At the same time, an estimated 25% of Zimbabwe's sexually active population is HIV positive and some 2,600 adults and 690 children die weekly because of related sicknesses. Nearly 800,000 of the country's children have been orphaned due to AIDS and for many of these and other children, education must often take a back seat to securing food or other survival priorities. Cholera outbreaks are also now occurring in areas previously out affected, as access to clean water and sanitation deteriorates. The result is increasing demands on health and social services colliding with dramatically reduced human resource capacity to address these needs.

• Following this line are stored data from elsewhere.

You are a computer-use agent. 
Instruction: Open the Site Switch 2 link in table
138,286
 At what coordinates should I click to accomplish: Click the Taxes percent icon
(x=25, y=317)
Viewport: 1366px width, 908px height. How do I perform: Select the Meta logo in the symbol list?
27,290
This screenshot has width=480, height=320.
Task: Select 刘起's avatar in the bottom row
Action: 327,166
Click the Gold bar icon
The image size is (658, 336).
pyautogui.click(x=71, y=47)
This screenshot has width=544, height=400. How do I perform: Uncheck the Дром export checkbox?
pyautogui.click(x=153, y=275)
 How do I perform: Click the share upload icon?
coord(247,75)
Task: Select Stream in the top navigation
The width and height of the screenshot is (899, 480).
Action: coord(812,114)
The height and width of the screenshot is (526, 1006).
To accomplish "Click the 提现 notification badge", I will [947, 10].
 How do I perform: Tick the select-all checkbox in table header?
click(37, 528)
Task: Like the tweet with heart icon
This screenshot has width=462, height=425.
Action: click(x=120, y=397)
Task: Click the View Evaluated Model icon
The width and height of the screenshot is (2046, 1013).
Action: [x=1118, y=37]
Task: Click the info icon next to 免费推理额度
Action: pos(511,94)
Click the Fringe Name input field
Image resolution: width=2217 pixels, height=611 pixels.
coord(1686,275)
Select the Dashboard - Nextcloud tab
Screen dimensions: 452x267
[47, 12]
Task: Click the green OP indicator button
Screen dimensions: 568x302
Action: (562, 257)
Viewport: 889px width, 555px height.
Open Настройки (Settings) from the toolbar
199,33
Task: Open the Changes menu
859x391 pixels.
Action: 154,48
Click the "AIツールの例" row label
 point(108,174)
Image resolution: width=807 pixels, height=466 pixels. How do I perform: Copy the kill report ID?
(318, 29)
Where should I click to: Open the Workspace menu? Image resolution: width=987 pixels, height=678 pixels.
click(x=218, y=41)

This appeal aims to help reverse these trends. Funding is required to prevent loss of life, decrease human suffering and mitigate the impact of the crisis on the most vulnerable groups, through nutrition, critical health, water and sanitation, education interventions and protection initiatives. The appeal also seeks to strengthen household livelihoods, improve food security, develop minimum standards in essential services, address the impact of HIV/AIDS to support recovery efforts, and bolster coordination.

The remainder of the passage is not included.